Oyuncağa ne gerek vardı ki. Bütün gün evcilik oynuyorduk zaten, hangi oyuncak
bunun verdiği mutluluğu verebilirdi ki. Ayrıca sokakta oyuncağı olan tek insan
O idi sanırım. Durumları iyiydi. Biz çocukluğumuzu bitirene kadar böyle devam
etti. Yaş büyüdükçe bütün günü sokakta evcilikle geçirmez olduk. Kırlara, ormanlara
piknik yapmaya gittik. Gezdik mahalle mahalle. Hiç görüşmediğimiz oluyor muydu?
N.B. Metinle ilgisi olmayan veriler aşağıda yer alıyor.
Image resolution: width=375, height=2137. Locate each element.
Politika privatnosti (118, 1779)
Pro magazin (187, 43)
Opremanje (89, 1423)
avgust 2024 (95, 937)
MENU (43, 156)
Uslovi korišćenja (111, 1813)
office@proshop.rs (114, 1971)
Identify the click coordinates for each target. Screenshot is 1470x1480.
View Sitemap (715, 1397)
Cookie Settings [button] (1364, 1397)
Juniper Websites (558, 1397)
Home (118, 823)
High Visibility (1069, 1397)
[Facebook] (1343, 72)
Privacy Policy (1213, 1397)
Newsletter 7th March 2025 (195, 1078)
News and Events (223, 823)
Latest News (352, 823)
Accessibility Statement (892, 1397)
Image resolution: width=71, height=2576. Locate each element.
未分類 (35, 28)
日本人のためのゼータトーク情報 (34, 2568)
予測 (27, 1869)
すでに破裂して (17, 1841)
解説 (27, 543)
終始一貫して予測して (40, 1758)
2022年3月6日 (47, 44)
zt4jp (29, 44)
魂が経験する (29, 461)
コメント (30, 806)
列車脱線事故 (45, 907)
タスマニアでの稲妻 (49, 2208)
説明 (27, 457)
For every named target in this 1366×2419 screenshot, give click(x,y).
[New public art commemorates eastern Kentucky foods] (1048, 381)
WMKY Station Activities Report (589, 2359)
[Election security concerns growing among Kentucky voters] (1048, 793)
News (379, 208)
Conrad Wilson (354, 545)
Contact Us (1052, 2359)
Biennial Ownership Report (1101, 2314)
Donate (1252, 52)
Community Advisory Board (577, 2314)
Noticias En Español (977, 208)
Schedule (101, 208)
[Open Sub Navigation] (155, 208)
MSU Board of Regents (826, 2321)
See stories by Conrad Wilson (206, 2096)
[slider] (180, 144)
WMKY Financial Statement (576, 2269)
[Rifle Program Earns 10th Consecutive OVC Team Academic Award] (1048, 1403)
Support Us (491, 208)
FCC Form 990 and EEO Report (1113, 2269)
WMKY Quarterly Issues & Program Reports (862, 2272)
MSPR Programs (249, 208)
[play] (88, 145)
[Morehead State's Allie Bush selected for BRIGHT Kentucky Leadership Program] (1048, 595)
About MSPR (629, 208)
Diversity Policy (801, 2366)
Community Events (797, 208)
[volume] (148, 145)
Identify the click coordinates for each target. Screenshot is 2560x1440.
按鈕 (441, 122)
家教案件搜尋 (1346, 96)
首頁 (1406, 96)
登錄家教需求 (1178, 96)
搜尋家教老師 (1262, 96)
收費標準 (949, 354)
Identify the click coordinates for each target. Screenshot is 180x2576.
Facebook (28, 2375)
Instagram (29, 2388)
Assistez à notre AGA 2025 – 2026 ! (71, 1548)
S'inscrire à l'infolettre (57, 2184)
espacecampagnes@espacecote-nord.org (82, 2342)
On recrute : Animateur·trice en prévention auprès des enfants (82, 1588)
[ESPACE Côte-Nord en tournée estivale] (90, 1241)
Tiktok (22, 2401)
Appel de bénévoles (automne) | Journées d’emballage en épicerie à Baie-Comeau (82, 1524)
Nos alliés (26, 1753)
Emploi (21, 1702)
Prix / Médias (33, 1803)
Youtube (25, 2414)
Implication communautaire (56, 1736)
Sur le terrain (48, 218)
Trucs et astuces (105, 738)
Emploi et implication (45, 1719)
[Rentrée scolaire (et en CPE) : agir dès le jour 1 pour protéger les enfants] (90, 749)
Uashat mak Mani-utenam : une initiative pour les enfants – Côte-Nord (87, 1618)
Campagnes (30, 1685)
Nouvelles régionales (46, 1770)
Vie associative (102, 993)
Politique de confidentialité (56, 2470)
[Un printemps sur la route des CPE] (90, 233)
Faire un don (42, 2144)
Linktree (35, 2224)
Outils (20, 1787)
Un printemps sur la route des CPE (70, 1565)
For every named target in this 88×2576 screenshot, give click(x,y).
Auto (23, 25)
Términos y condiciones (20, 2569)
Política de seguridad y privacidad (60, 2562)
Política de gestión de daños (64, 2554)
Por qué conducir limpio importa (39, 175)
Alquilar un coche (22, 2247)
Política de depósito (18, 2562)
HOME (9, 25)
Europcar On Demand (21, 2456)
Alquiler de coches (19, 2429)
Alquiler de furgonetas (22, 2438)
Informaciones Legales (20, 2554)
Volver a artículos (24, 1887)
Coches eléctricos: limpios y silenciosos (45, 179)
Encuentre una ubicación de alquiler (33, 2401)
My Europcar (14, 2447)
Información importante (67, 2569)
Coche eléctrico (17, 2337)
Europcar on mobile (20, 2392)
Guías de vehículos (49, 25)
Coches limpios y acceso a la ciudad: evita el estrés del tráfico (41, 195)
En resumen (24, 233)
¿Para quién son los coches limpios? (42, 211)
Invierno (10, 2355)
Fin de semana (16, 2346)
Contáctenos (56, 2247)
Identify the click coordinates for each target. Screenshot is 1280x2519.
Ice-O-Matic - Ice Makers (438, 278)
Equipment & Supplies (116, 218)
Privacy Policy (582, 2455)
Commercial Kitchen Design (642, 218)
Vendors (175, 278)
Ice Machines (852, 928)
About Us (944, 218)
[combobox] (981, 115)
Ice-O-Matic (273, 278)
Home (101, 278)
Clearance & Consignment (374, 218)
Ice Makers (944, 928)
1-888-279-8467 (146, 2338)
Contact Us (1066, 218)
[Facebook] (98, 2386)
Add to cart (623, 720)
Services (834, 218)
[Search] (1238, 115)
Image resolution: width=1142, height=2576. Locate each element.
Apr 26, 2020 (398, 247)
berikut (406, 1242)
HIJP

Şu an hatırlayamıyorum, sanırım yoktu. Peki ben ona küçücük kalbimi senin
aşkınla doldurdum ve büyüttüm diyebildim mi hiç? Hayır. Yanaklarıma güvendim
sanırım. Nedendir bilmem hep sustum, belki de kaybetmekten korktum. Nitekim de
öyle oldu. Esnaf işi belli olmuyor işte. Ters gidince her şey, taşındık. Kaç
gün ağladım bilmiyorum. Her gün o sokağın başına gelip, duvara yaslanıp sokak
boyunca dalıp dalıp giderdim. Gözlerim onu arardı hep. arasa ne olur? Bir şey
diyebildim mi sanki? Nasıl diyecektim ki artık? Aramızda bir uçurum vardı,
kavuşmanın tek yolu ise paradan bir köprü. Ben de hep sakladım. Bir gün
yaslandığım o duvarda beni görür umuduyla, her gün gide gele yolu aşındırdım. Yıllar
yılı konuşamadan, karşısına çıkamadan uzaktan izledim onu. Gelin arabasına bile
arkadan baktım. O kadar korkak mıydım? Korkumun ve sevgimin sayesinde o zamanın
çok satan edebiyat dergilerinin birinde şair olarak işe başladım. Hiç aklımdan
çıkmadığından her an bir şiir yazabiliyordum ve güzel oluyorlardı. Her şiirimi
ona adadım. Her şiirimde onunla hayat kurdum. Yalan söyledim kendime. Yalandı
çünkü insan yapamadıkları ve olmasını istedikleri şeyler için yalan söylerler.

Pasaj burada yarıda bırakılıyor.